*** EXCERPTED RECORDS ***

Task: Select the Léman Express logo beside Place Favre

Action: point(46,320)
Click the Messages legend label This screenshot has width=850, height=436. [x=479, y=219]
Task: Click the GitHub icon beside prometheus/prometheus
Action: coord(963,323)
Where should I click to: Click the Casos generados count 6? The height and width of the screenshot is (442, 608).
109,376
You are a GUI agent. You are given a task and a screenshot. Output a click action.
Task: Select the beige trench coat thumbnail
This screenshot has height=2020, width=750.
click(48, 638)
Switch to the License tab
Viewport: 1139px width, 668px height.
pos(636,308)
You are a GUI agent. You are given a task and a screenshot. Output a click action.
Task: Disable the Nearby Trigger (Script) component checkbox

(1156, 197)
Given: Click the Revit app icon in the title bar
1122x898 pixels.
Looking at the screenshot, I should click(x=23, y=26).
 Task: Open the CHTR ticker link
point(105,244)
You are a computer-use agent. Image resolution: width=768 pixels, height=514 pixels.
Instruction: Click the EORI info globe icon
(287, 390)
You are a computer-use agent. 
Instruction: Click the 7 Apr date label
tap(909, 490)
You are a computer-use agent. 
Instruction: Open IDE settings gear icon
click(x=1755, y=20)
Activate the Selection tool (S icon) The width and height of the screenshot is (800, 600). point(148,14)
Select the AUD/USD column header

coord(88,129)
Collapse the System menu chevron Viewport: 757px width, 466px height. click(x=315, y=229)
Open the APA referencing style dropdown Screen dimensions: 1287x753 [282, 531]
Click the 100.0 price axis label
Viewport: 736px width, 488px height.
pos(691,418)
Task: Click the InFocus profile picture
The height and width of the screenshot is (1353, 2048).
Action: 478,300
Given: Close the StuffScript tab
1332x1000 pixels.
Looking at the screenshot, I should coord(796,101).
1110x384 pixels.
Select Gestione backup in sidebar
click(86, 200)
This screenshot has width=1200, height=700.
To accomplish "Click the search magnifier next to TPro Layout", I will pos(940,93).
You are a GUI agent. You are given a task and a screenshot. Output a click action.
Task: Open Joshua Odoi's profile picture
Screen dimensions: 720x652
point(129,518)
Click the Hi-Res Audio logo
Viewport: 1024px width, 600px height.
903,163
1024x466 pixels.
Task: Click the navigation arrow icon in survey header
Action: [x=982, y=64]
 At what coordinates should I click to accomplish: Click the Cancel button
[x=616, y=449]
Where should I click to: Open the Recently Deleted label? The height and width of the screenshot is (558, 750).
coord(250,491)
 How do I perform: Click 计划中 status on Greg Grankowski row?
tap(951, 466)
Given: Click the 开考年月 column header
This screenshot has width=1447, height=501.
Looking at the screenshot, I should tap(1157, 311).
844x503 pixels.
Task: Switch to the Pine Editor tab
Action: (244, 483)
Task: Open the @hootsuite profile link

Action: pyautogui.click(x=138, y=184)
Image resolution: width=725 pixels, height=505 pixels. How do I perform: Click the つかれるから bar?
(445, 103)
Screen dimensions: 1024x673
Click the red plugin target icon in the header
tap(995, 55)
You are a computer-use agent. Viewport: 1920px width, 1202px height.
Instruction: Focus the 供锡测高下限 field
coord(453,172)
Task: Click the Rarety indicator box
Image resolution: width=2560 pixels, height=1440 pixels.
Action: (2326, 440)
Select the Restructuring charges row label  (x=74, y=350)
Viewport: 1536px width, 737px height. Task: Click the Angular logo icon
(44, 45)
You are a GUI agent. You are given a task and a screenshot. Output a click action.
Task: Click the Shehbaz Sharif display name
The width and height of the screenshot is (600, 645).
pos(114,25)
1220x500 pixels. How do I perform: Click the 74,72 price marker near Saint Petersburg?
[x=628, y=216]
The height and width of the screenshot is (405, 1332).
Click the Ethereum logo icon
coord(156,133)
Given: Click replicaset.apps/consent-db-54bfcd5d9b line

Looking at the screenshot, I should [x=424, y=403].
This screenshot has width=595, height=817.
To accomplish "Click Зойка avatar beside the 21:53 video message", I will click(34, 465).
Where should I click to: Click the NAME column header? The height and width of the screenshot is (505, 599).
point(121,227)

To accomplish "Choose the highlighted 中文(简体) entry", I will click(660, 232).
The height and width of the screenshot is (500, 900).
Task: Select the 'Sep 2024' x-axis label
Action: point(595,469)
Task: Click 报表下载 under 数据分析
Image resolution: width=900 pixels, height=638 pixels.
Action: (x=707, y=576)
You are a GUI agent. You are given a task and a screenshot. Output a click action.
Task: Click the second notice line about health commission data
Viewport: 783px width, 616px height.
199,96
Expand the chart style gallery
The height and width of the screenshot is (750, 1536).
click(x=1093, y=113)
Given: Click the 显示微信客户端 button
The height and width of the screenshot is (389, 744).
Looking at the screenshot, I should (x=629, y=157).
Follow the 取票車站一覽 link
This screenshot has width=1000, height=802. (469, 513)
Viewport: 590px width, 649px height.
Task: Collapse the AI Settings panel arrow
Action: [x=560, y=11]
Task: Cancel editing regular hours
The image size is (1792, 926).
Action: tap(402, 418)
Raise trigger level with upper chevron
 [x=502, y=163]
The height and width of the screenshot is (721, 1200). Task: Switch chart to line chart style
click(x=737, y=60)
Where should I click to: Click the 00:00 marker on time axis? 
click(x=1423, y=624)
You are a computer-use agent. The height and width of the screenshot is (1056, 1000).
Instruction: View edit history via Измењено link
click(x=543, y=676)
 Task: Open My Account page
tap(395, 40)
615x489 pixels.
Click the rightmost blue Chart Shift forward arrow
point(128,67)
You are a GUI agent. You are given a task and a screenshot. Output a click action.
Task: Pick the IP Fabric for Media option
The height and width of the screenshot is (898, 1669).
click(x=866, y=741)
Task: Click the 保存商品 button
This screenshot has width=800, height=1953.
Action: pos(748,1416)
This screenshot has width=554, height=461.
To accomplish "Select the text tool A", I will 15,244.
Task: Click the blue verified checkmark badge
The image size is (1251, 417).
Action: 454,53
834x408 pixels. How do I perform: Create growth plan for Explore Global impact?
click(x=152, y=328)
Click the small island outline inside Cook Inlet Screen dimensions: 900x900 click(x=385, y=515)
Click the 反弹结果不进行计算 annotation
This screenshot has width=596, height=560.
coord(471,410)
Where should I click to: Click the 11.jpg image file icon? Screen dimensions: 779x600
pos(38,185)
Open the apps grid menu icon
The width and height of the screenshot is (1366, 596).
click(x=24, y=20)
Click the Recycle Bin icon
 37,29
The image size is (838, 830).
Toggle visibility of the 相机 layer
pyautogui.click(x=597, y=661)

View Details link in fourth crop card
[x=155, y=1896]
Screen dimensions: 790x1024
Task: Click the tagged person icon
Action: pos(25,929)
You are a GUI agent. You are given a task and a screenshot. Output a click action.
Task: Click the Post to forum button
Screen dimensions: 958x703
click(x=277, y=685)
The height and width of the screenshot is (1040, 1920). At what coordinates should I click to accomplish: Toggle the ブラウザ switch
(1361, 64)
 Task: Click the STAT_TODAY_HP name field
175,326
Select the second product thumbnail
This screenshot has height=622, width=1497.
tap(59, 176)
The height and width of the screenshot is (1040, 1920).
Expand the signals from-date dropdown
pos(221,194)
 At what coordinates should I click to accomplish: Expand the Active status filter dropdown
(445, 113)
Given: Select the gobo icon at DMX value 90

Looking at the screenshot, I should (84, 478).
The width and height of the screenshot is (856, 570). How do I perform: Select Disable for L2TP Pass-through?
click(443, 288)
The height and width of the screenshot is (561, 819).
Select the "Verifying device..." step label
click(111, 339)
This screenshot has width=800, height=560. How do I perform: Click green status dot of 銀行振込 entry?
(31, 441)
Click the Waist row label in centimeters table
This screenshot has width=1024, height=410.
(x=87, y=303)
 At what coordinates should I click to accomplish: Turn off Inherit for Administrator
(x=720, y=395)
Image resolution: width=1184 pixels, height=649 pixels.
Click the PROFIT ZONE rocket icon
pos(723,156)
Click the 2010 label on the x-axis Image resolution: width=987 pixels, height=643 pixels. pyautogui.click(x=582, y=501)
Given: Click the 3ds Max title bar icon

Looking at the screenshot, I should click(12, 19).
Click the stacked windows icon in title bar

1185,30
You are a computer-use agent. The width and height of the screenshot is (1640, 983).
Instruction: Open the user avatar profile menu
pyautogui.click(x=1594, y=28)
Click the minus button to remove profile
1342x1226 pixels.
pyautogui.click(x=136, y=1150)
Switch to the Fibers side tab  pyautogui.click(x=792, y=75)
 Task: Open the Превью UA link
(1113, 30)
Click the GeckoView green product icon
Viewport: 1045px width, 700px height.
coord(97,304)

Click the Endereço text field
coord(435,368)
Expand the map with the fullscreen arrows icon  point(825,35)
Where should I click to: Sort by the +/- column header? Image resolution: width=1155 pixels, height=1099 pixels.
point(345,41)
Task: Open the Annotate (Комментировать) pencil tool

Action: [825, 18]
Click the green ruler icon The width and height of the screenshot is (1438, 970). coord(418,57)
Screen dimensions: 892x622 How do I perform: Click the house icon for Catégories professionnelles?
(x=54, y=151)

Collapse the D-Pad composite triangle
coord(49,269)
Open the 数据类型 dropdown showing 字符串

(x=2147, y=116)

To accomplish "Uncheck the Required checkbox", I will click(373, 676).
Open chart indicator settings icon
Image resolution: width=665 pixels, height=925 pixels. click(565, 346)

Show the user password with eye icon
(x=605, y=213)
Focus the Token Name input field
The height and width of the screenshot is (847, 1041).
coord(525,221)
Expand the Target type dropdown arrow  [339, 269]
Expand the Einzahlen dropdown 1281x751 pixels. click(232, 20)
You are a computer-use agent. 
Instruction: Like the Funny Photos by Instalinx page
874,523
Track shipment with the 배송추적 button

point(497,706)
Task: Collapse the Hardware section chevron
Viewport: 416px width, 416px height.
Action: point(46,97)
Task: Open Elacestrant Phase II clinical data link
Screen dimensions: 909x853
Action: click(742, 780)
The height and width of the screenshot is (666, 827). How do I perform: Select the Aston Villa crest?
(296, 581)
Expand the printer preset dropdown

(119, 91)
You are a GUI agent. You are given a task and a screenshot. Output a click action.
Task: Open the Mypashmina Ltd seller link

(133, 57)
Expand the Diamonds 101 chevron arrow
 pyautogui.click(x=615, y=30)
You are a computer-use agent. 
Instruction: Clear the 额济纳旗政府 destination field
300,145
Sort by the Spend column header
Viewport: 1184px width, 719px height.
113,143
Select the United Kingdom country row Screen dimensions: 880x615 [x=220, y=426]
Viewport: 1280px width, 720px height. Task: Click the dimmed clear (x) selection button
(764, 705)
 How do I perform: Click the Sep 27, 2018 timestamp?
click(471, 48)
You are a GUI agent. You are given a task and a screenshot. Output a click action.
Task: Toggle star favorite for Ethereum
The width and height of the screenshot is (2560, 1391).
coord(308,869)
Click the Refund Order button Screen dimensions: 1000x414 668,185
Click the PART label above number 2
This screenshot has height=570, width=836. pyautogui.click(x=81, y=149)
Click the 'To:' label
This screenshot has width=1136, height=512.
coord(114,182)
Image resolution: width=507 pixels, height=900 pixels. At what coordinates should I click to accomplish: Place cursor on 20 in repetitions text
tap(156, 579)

*** End of EXCERPTED RECORDS ***

* [TASK PROMPT] The required output is the stretch of entries above from the line containing "Activate the Selection" through the line containing "Given: Close the StuffScript tab", reproduced exactly.

* [WRITTEN ANSWER]
Activate the Selection tool (S icon) The width and height of the screenshot is (800, 600). point(148,14)
Select the AUD/USD column header

coord(88,129)
Collapse the System menu chevron Viewport: 757px width, 466px height. click(x=315, y=229)
Open the APA referencing style dropdown Screen dimensions: 1287x753 [282, 531]
Click the 100.0 price axis label
Viewport: 736px width, 488px height.
pos(691,418)
Task: Click the InFocus profile picture
The height and width of the screenshot is (1353, 2048).
Action: 478,300
Given: Close the StuffScript tab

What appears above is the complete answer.